O desempenho escolar faz parte do desenvolvimento de crianças e adolescentes, sendo um importante preditor de sucesso na vida adulta. O objetivo deste estudo foi investigar a relação entre inteligência e desempenho acadêmico, analisando a influência da idade, sexo e escola. Participaram 196 crianças com idade entre 6 a 11 anos, de escolas públicas e particulares da cidade de Vitória da Conquista, BA. Foram aplicados os Teste de Desempenho Escolar e as Matrizes Progressivas Coloridas de Raven. As análises foram feitas através dos seguintes testes: correlação de Spearman e Kendall. Os resultados mostraram correlações moderadas e significativas entre inteligência e desempenho escolar (rho=0,57; p<0,05), o que demonstra a importância da avaliação da inteligência em casos de dificuldades de aprendizagem.

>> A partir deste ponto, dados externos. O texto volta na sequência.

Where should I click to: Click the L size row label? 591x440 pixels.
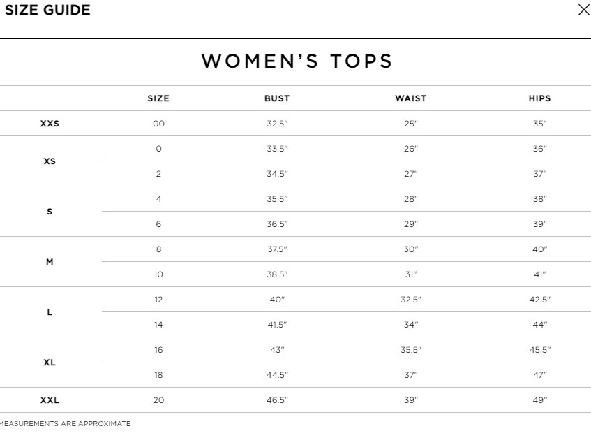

Palavras-chave: inteligência; desempenho escolar; aprendizagem, desenvolvimento infantil; sexo.


Abstract

The school performance is part of the development of children and adolescents, is an important predictor of success later in life. The aim of this study was to investigate the relationship between intelligence and academic performance, controlling the influence of age, gender and school. They participated in 196 children aged 6 to 11 years from public and private schools in the city of Vitoria da Conquista, Bahia. The Academic Performance Test and Coloured Progressive Matrices of Raven were applied. Analyses were made by the following tests: Spearman and Kendall. The results showed moderate and significant correlations between intelligence and school performance (rho=0.57; p<0.05), that showed the importance of intelligence’s assessment in cases with learning disability.

Keywords: intelligence; school performance; learning, child development; sex.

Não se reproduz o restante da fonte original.